In Australia, the challenges are different, but no less daunting. Here, we have tight restrictions on the use of drones in urban areas. The aircraft generally cannot legally go beyond the line of sight of the operator nor fly over densely populated areas – both essential elements in a medical drone system.

Despite this, one group is pressing ahead with Australia’s first medical drone trial, to be conducted in Sydney later this year. The RPAS Consortium (comprising corporates and universities) is meeting with the Civil Aviation Safety Authority in March to finalise approval for the “Angel Drone” trial flight.

The group has been testing the drone in Camden in NSW to address safety issues.

“We’ll show that we’ve got safety devices … (so) if we lose contact, or with the loss of one engine, that it can still maintain height and won’t fall onto a busy Anzac Parade,” consortium president and aviation lawyer Ron Bartsch told TMR.

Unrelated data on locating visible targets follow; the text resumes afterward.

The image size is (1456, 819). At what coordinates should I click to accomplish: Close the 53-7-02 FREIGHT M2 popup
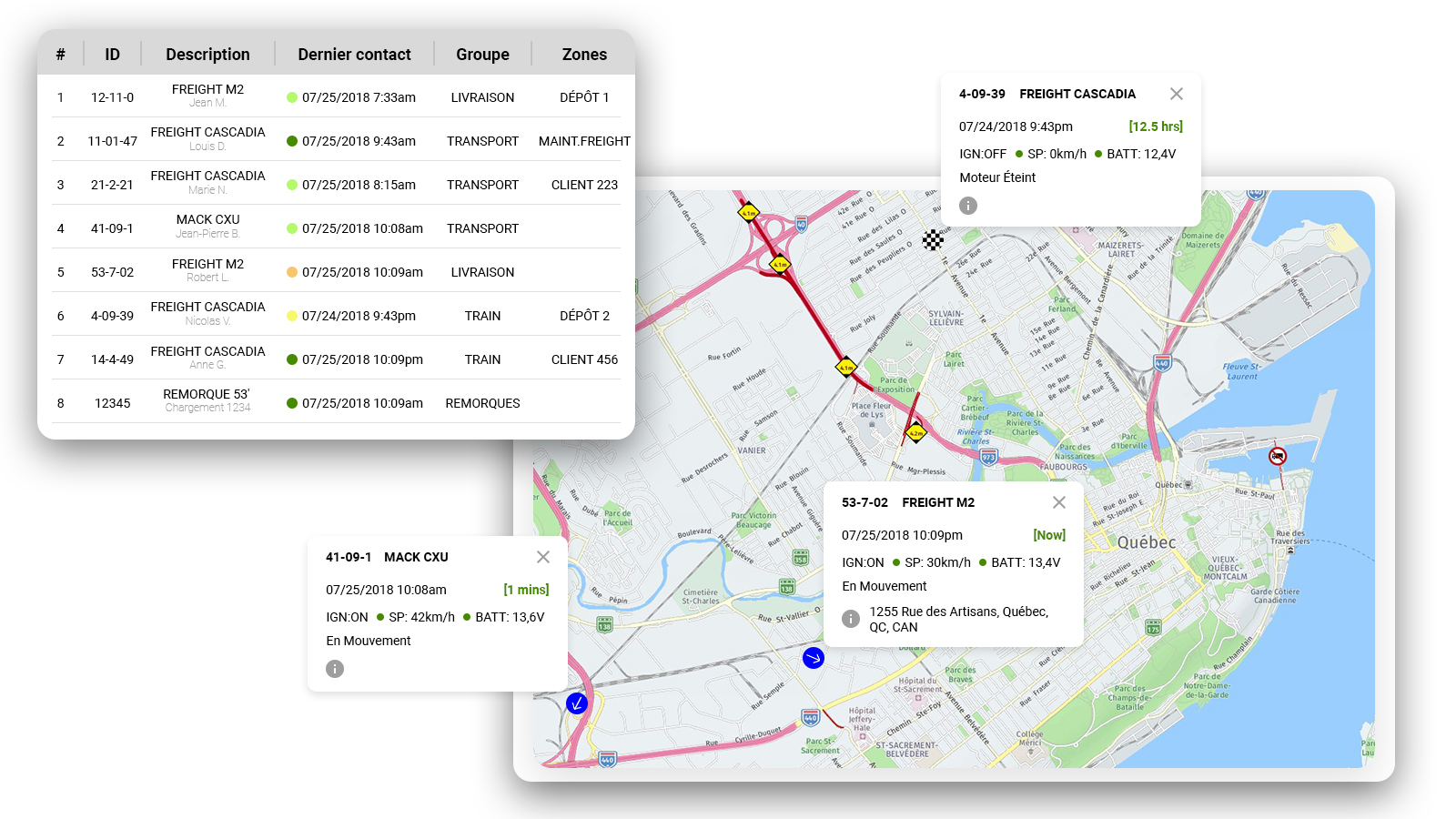click(x=1059, y=502)
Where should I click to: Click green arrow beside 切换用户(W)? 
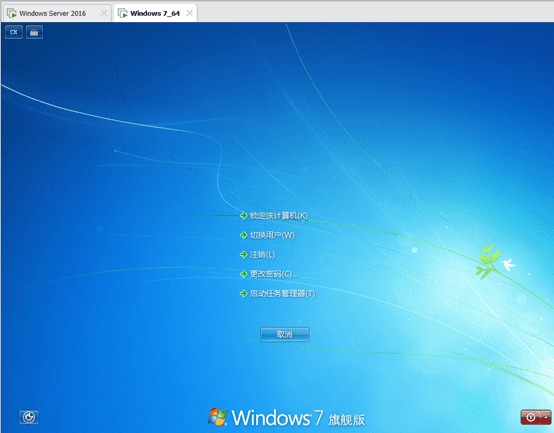tap(243, 235)
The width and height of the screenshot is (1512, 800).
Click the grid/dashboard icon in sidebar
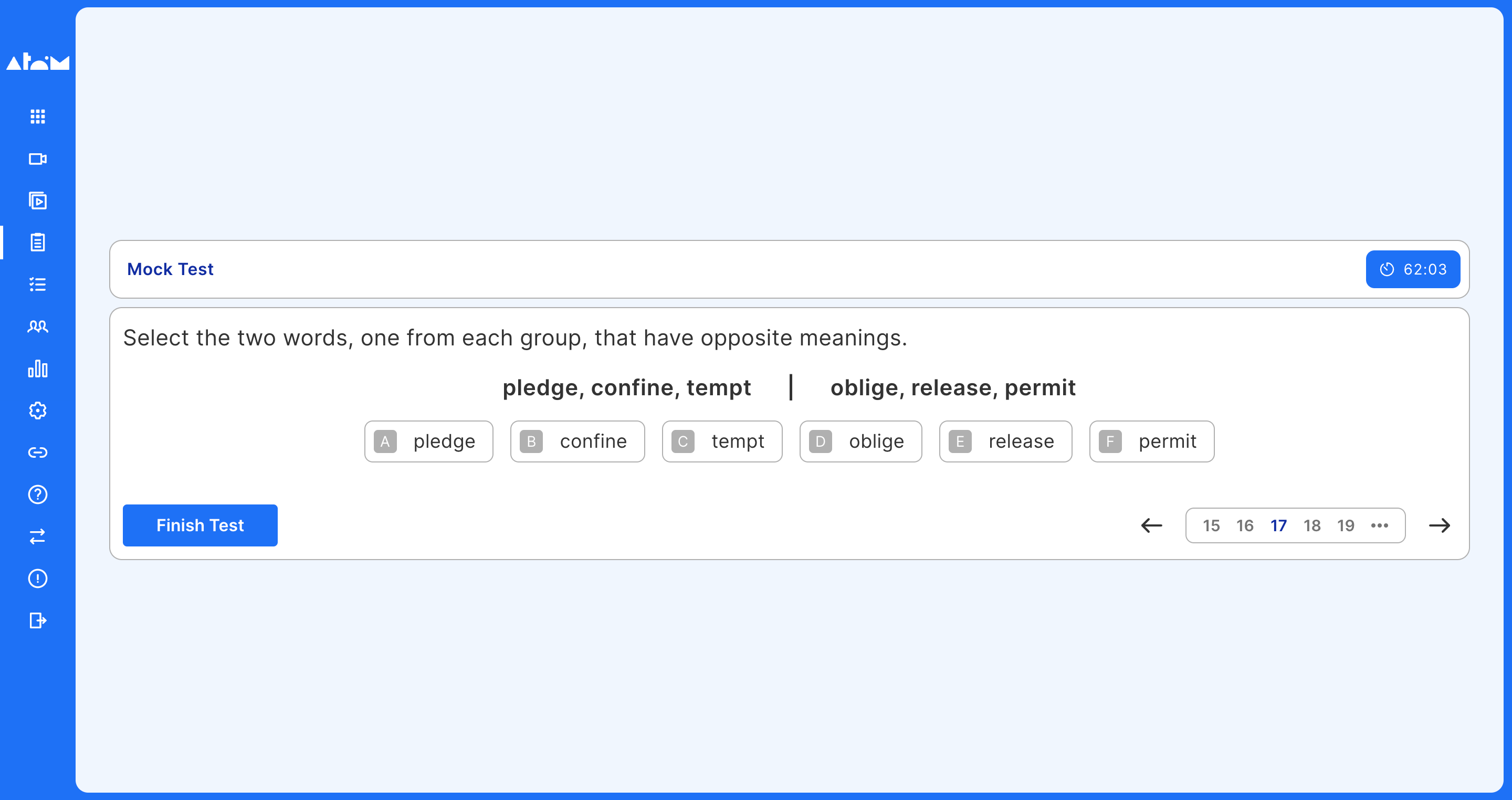[x=38, y=116]
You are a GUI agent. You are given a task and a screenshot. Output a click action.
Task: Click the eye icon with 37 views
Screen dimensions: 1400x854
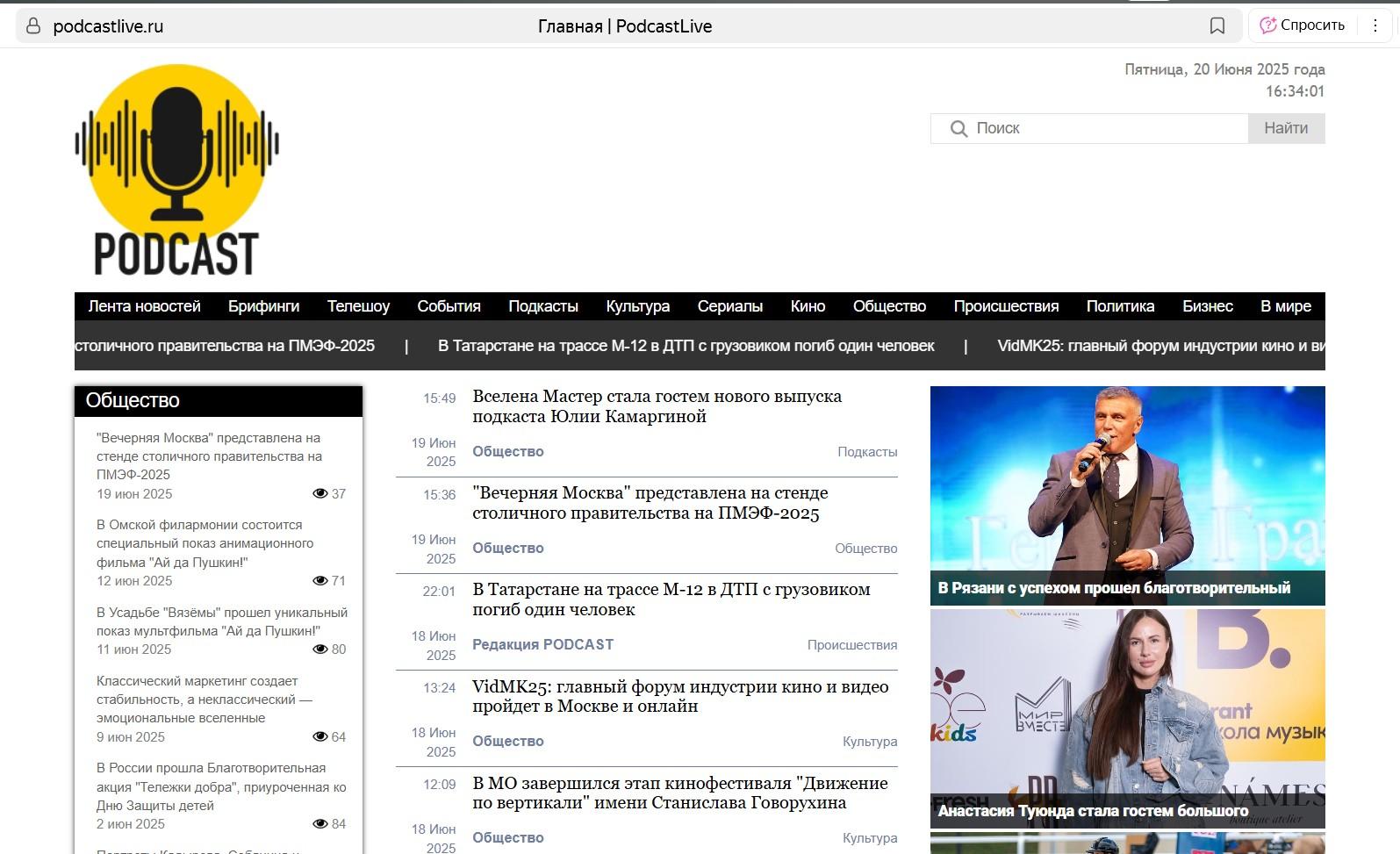pyautogui.click(x=320, y=494)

If all goes to plan, an Aerolens multi-rotor drone will carry incubated blood plasma from the Prince of Wales Hospital, in Sydney’s eastern suburbs, to a nearby sports oval at the University of NSW.  “Even though it’s a short distance, it’s very significant in what it is achieving,” Mr Bartsch said.

The consortium is also partnering with aeromedical charity CareFlight in the Northern Territory to investigate integrating drones into the health system.

The airspace was less congested in the territory so the location lent itself to drone trials, Mr Bartsch said.

Even though it’s a short distance, it’s very significant in what it is achieving.

Other creative uses for drones in the Top End include placing landing lights for planes or amplifying a radio signal to assist emergency services to communicate with injured people.